The Model
The GLM Multivariate procedure is based on the general linear model, in which factors and covariates are assumed to have linear relationships to the dependent variables.
Fixed Factors. Categorical predictors should be selected as factors in the model. Each level of a factor can have a different linear effect on the value of the dependent variables. The GLM Multivariate procedure assumes that all the model factors are fixed; that is, they are generally thought of as variables whose values of interest are all represented in the data file, usually by design.
Covariates. Scale predictors should be selected as covariates in the model. Within combinations of factor levels (or cells), values of covariates are assumed to be linearly correlated with values of the dependent variables.
Interactions. By default, the GLM Multivariate procedure produces a model with all factorial interactions, which means that each combination of factor levels can have a different linear effect on the dependent variable.
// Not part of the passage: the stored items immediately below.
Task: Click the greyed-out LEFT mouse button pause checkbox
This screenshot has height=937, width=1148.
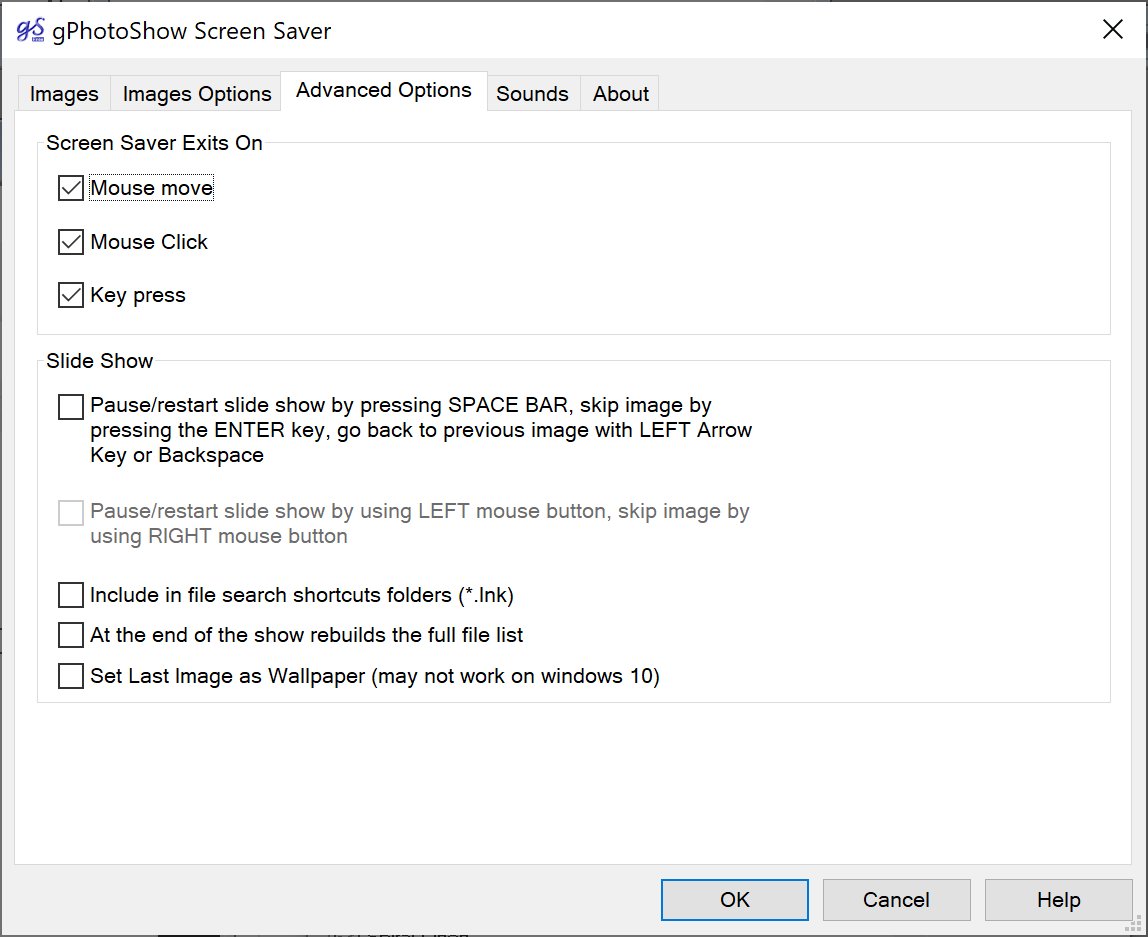Action: pyautogui.click(x=71, y=513)
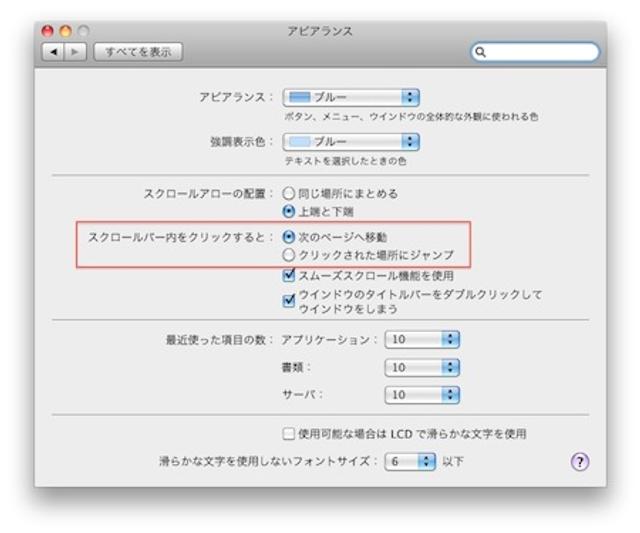The width and height of the screenshot is (640, 533).
Task: Open the 書類 recent items dropdown
Action: tap(422, 367)
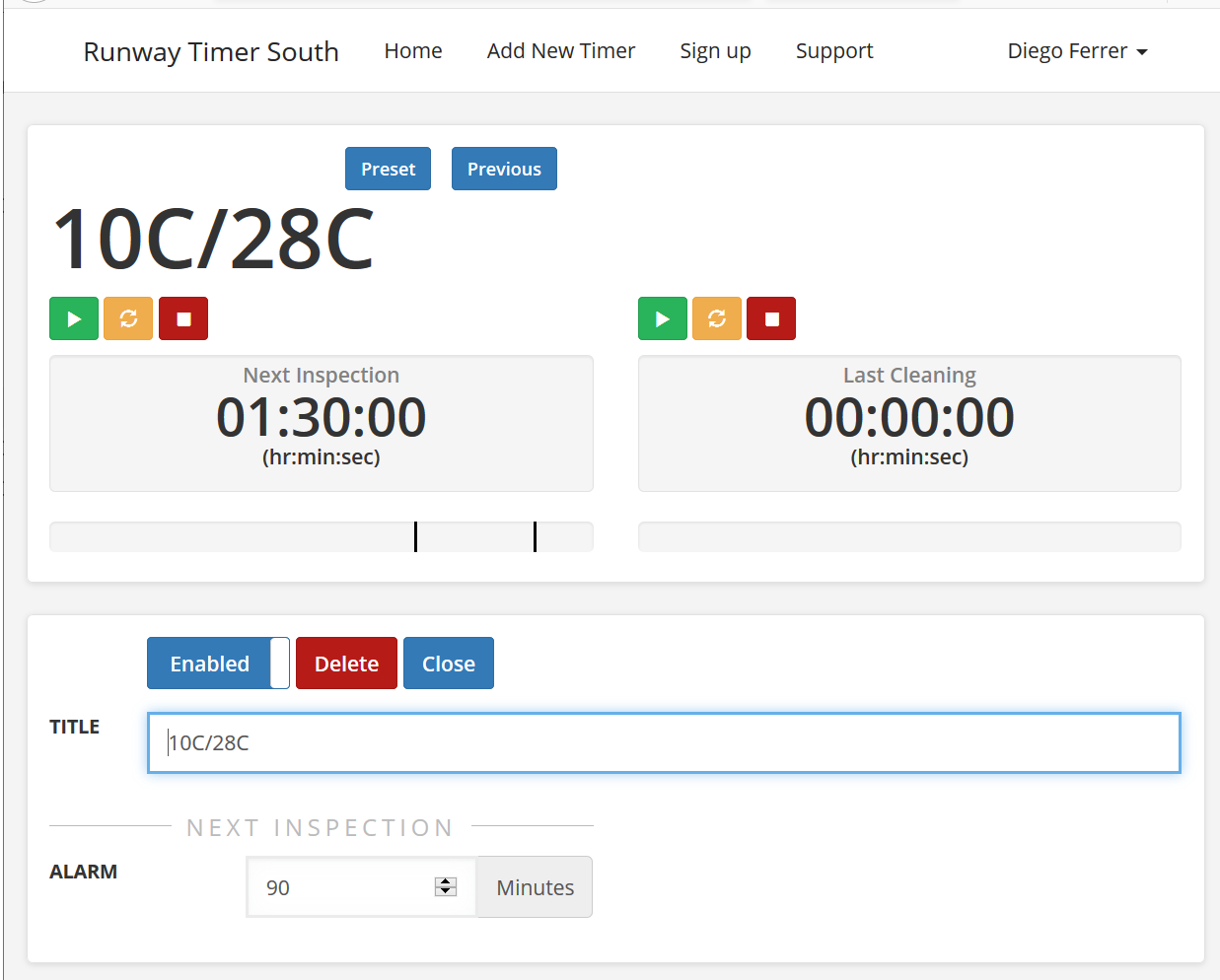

Additionally, you may specify factor-covariate interactions, if you believe that the linear relationship between a covariate and the dependent variables changes for different levels of a factor.
For the purposes of testing hypotheses concerning parameter estimates, the GLM Multivariate procedure assumes:
- The values of errors are independent of each other across observations and the independent variables in the model. Good study design generally avoids violation of this assumption.
- The covariance of dependent variables is constant across cells. This can be particularly important when there are unequal cell sizes; that is, different numbers of observations across factor-level combinations.
- Across the dependent variables, the errors have a multivariate normal distribution with a mean of 0.